Che c’entra tutto questo con gli ebrei italiani? Sembra difficile che questa collaborazione economica rafforzata e rinnovata non abbia conseguenze sulle politiche dell’Italia nel Mediterraneo. Certo, non si tratta di una novità, se pensiamo alle ottime relazioni con i paesi arabi tenute a suo tempo dal PCI e da politici come Giulio Andreotti e Bettino Craxi. Il punto, però, è che lo scenario attuale è radicalmente mutato: non solo perché le rivoluzioni di tre anni fa hanno consegnato un quadro fluido e preoccupante, ma soprattutto perché i soldi provenienti dal Golfo hanno un’influenza profonda su quanto accade in Egitto, Siria, Turchia, Libano e Tunisia. Insomma su quello che succede in tutta la zona. E Israele sta in mezzo, mentre l’America perde interesse nel Mediterraneo e si concentra sul Pacifico.

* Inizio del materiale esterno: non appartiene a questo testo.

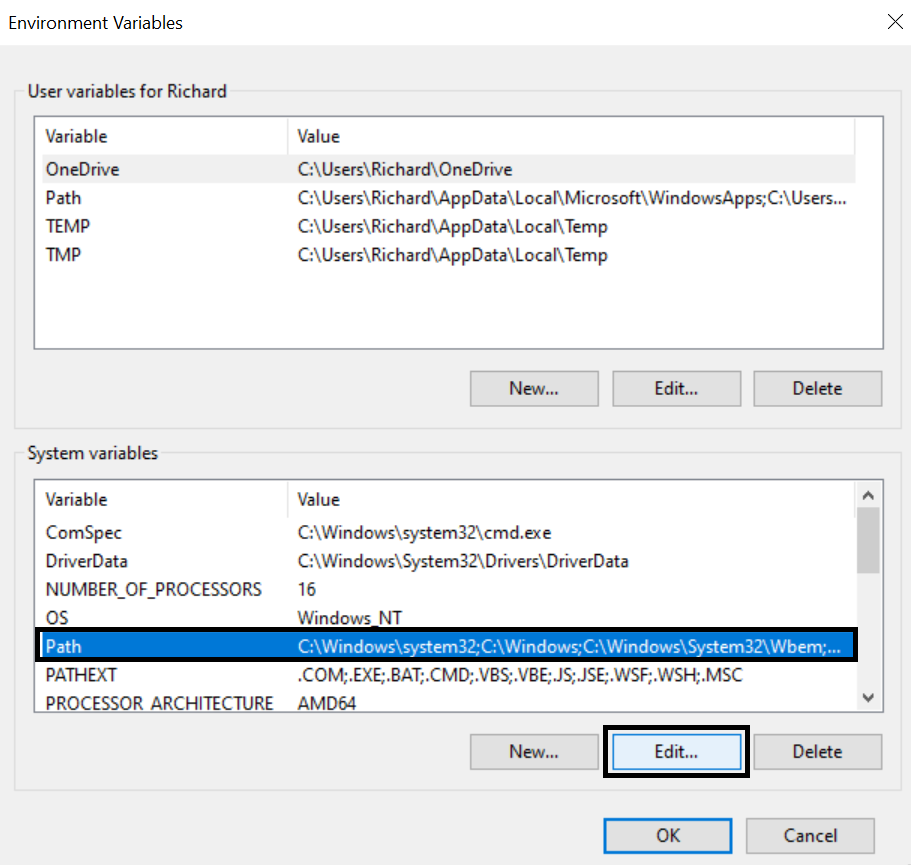Click Edit button under user variables
The width and height of the screenshot is (911, 865).
pos(676,389)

Attualmente i vari stati e i vari emiri sono divisi, litigano sul da farsi, cercano alleanze per consolidare e allargare il proprio potere, e si espandono economicamente in Europa. Dunque, l’Italia assumerà necessariamente una politica meno “atlantica” e più “mediorientale”, con una minore disponibilità nei confronti di Israele. Per ridurre l’impatto di questo esito e impedire che il nostro paese possa scegliere opzioni decisamente ostili allo Stato d’Israele, sarà bene scegliere, tra i vari player del mondo arabo, quelli che hanno posizioni più aperte e “democratiche”. Non è il massimo, ma temo che sia l’unica soluzione.